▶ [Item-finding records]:
+ + + + +
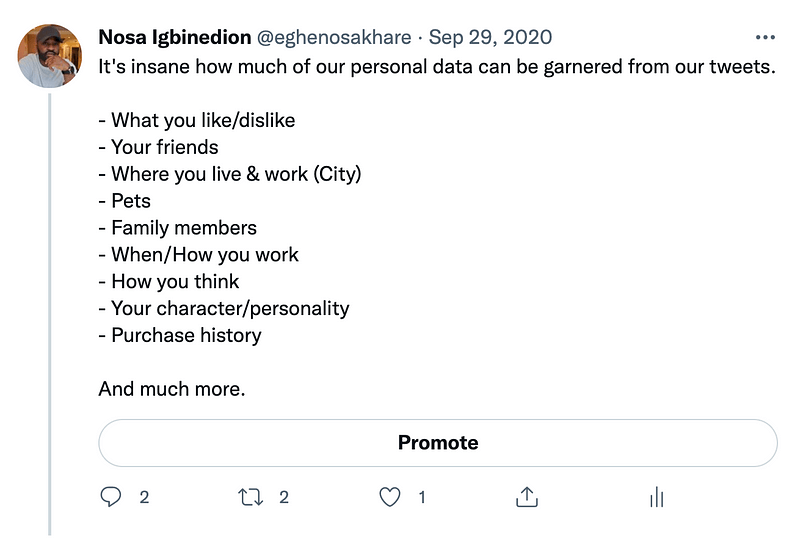Screen dimensions: 800x541
Task: Click the 'Purchase history' list line
Action: click(x=180, y=335)
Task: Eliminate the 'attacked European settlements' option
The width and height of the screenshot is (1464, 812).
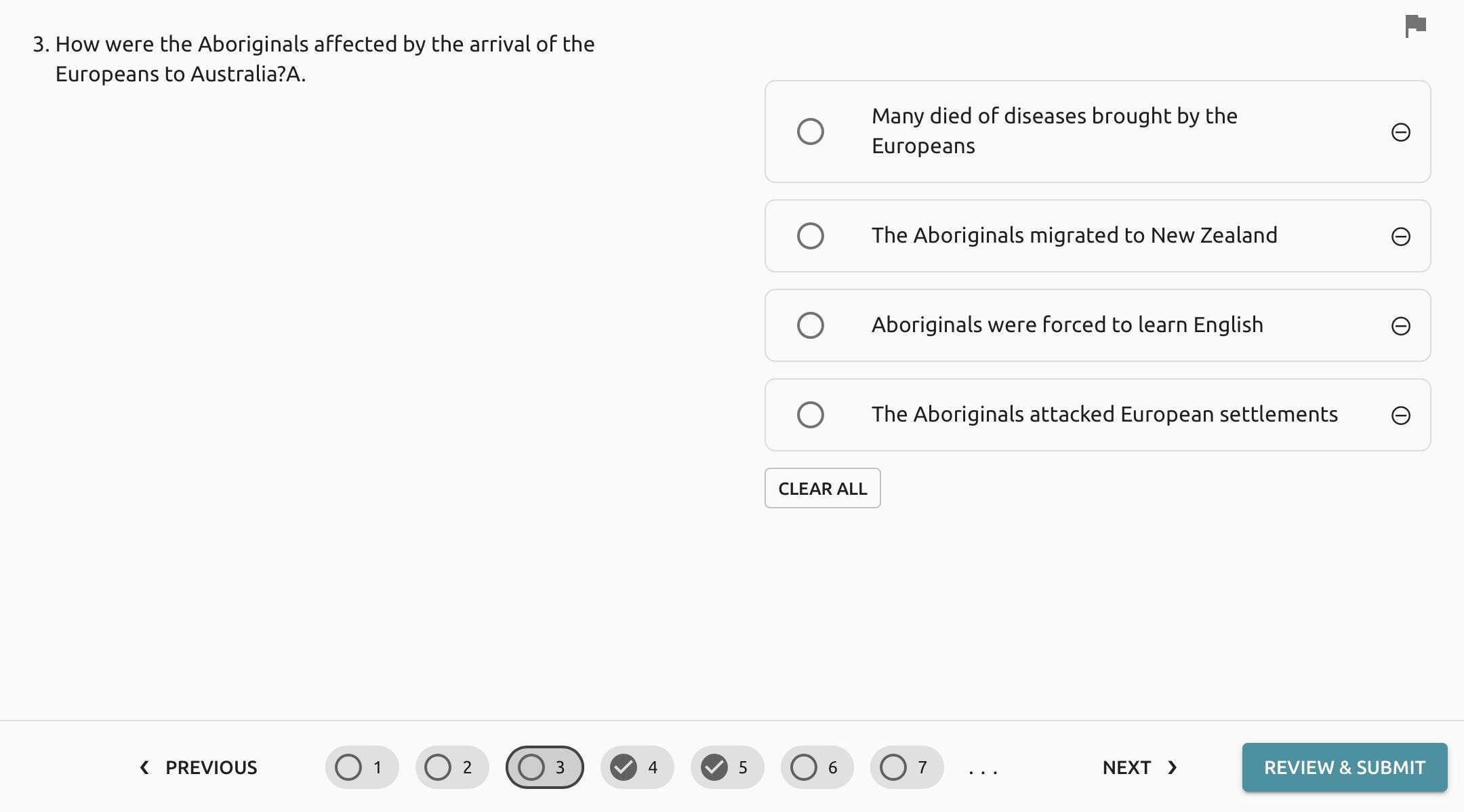Action: (x=1400, y=415)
+ + + + +
▶ [To do]: Output all the lines of the records above as a JSON list of strings, one string per line, omitting blank lines. Leave the pictures out.

▶ [In response]:
[
  "Screen dimensions: 800x541",
  "Task: Click the 'Purchase history' list line",
  "Action: click(x=180, y=335)",
  "Task: Eliminate the 'attacked European settlements' option",
  "The width and height of the screenshot is (1464, 812).",
  "Action: (x=1400, y=415)"
]